Government-by-machismo also tends to lead to more hardline policies, and more aggressive support for them, when it comes to public security and foreign policy. In Brazil, Bolsonaro has supported shoot-to-kill policing in order to address violence, while Trump’s approaches to immigration and, right now, his efforts to oust Venezuelan President Nicolas Maduro ― potentially with military force ― give off the same tough-man vibe both leaders try so hard to project. (During his visit, Bolsonaro said he supported Trump’s border wall with Mexico and criticized immigrants; he also refused to take military support for the U.S. in Venezuela off the table.)
Trump and Bolsonaro’s meeting came at an important time for each, with both of the leaders in need of each other’s validation. Their governments are both flailing thanks to allegations of corruption, and their approval ratings and confidence in them to lead their respective countries have plummeted ― in Trump’s case to near its lowest point and in Bolsonaro’s from the heights he enjoyed the day he took office just two months ago.
But their bromance was comforting, a chance to look in the mirror and see a version of themselves in a position of power elsewhere. People in both countries have feared that the sort of validation Trump and Bolsonaro derive from each other could only lead to even more backlash against their most marginalized communities.
“When we see two far-right, neo-fascist people like Donald Trump and Jair Bolsonaro meeting, we know it can only signal something bad for the oppressed people of their respective nations,” Sean Blackmon, a D.C.-based activist, said after a Sunday afternoon protest outside the White House, where nearly 100 people demonstrated against Bolsonaro’s visit.
Trump’s aggressive macho politics have helped amplify fringe “men’s rights movements” and emboldened white nationalists in the U.S. and elsewhere, with deadly consequences.

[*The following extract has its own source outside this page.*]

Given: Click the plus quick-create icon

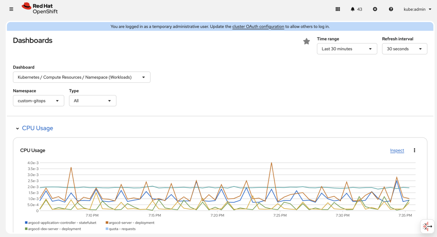Looking at the screenshot, I should pos(375,9).
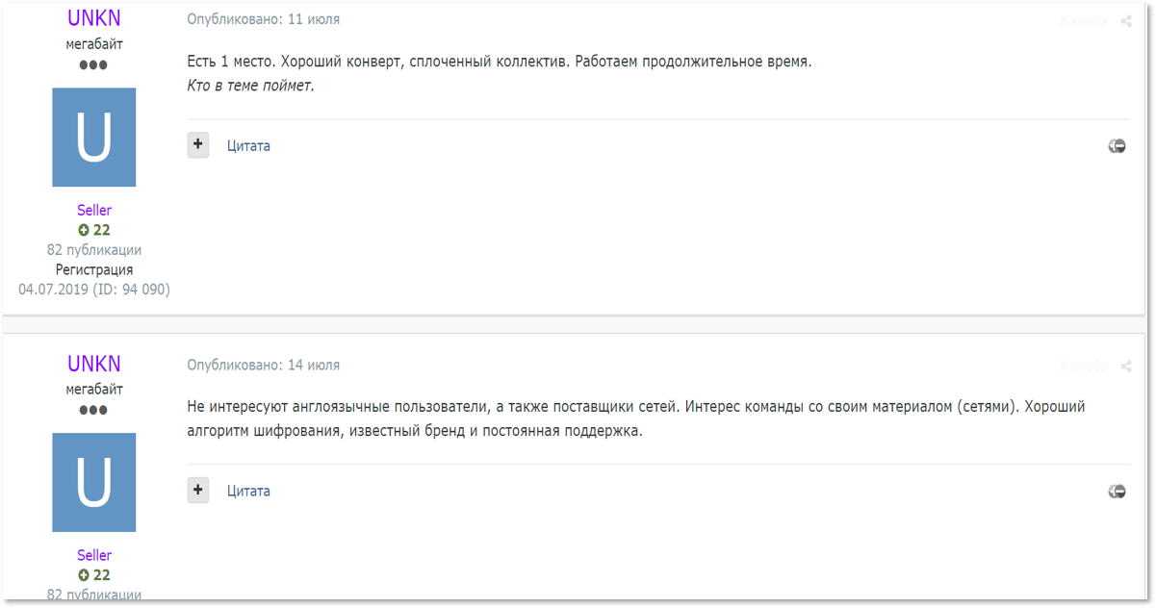Click the green reputation badge above "82 публикации" in the upper post
1156x608 pixels.
pos(94,230)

Brazil is already one of the deadliest countries in the world for LGBTQ people, black people, and women ― in 2019 so far, four women a day have died due to femicide ― and there are fears across those communities that Bolsonaro’s brand of politics will only make it worse.
“These are two people who are both racist, sexist, bigoted against the LGBTQ community, and who support police terror,” Blackmon said. “We may even see an intensification of oppression. This kind of tacit seal of approval from the United States has a lot of meaning across the world. When we see Donald Trump basically giving his seal of approval to Bolsonaro, it’s a signal to him that nothing is going to stop him.”

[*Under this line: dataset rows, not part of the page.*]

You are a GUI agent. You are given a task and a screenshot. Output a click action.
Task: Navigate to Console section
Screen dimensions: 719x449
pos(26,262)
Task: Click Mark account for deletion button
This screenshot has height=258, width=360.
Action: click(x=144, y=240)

Trump and Bolsonaro’s machismo has made them friends ― at least in the context of their presidencies. But the consequences of their approach to politics and the friendship it has fostered will likely linger well after both leave office.
“Both President Trump and President Bolsonaro, their attitudes, their views, their styles, have authorized in the public this resurfacing of some views, attitudes and behaviors that we thought had been put to sleep,” said Paulo Barrozo, a Brazilian political expert and Boston College professor. “What worries me most: This dark energy of prejudice, discrimination and irrationality that both administrations are authorizing will last way past the end of their administrations.”